In theory medicine is diverse enough that there should be something for everyone. In reality, the path to becoming an attending breaks many people before they can find a job that allows the appropriate work/life and motivation/stress balance.

Finally, a lot of the negative aspects in medicine are self inflicted. The speciality you chose, the amount of hours you work, the size house you buy, the expensive car you get, etc etc.

If you read the publications on Burn Out studies, the overwhelming amount of rising administrative, business, insurance battles, and EHR related issues are cited as the root cause of Burn Out and Overall Job Dissatisfaction!

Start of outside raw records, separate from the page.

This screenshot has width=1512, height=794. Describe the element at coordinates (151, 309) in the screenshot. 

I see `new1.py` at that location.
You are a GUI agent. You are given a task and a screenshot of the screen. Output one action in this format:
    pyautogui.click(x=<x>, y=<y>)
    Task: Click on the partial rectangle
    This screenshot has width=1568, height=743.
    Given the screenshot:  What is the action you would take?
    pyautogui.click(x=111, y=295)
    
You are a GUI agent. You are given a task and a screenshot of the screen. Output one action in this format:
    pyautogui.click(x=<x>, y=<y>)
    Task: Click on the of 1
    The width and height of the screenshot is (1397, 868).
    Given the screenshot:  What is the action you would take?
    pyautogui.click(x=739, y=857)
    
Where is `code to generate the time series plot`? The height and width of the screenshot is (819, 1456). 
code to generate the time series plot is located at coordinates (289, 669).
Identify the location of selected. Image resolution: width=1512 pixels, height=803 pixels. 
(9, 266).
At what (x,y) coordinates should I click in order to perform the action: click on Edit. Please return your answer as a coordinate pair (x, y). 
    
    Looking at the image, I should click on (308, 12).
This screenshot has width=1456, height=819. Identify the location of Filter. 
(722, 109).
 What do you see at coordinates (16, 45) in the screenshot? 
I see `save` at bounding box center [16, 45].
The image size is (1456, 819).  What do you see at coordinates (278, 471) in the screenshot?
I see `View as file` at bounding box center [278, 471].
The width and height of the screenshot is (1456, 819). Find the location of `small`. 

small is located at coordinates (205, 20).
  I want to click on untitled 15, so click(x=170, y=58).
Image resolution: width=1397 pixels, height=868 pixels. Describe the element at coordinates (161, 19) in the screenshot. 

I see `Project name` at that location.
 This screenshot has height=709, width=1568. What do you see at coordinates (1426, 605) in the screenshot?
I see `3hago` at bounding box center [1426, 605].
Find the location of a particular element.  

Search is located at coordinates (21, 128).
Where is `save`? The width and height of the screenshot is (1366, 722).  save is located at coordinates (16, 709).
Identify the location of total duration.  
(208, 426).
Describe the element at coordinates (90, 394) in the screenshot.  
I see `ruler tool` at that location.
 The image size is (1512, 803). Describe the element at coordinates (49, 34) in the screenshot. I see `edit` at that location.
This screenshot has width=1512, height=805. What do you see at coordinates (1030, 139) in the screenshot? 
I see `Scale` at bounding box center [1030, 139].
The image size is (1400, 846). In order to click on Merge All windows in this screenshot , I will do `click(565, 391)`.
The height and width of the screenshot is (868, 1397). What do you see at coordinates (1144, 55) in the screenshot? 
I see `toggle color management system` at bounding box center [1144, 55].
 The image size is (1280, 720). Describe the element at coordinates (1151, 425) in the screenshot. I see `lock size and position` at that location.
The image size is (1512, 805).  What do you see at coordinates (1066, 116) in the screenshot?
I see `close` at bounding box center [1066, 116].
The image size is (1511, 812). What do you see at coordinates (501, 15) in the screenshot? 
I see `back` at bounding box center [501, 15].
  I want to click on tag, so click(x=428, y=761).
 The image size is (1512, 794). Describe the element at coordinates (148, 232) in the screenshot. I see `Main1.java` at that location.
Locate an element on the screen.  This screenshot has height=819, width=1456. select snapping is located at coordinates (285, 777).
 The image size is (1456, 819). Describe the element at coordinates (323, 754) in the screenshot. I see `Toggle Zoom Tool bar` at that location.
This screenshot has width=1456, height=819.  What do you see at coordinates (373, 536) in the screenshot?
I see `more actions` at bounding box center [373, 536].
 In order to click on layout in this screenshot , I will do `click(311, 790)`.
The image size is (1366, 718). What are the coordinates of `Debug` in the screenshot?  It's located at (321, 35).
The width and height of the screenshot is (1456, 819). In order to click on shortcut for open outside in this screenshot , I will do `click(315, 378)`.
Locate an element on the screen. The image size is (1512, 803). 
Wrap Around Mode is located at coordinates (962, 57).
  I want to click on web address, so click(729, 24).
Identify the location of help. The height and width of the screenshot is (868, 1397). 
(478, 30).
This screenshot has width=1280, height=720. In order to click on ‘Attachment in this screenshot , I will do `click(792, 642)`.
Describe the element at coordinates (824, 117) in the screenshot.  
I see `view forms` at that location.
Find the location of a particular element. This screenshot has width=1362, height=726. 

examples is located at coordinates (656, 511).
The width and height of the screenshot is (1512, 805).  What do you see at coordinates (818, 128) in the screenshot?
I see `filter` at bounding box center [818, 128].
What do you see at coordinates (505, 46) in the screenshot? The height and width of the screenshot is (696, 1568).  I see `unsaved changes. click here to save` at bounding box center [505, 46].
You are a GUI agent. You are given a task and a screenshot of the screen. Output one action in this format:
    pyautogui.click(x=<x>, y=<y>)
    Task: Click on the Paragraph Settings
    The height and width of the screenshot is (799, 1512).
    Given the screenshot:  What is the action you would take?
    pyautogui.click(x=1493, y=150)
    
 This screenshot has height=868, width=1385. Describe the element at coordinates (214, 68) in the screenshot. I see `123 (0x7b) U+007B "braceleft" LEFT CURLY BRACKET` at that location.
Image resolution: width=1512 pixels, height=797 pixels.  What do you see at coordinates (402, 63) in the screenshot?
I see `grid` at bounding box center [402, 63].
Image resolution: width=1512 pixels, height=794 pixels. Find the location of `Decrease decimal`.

If anything, current students/residents/fellows have it easier than earlier generation MDs. Yet the profession is experiencing unsurpassed and rising amounts of Burn Out (and suicides). It isn’t the hours or lack of sleep which have only improved over the decades. Focus on improving the real issues for your generation by affecting policy both at your place of work, specialty affiliated organizations/academies, and politically to create more regulation on heath insurance reimbursement gouging /wear down, and malpractice/torte reform.
 
If you read the publications on Burn Out studies, the overwhelming amount of rising administrative, business, insurance battles, and EHR related issues are cited as the root cause of Burn Out and Overall Job Dissatisfaction!

If anything, current students/residents/fellows have it easier than earlier generation MDs. Yet the profession is experiencing unsurpassed and rising amounts of Burn Out (and suicides). It isn’t the hours or lack of sleep which have only improved over the decades. Focus on improving the real issues for your generation by affecting policy both at your place of work, specialty affiliated organizations/academies, and politically to create more regulation on heath insurance reimbursement gouging /wear down, and malpractice/torte reform.

The suits are one layer of abuse. Point is, o amount of shadowing will get a pre-med to feel the burnout. Takes time to accumulate.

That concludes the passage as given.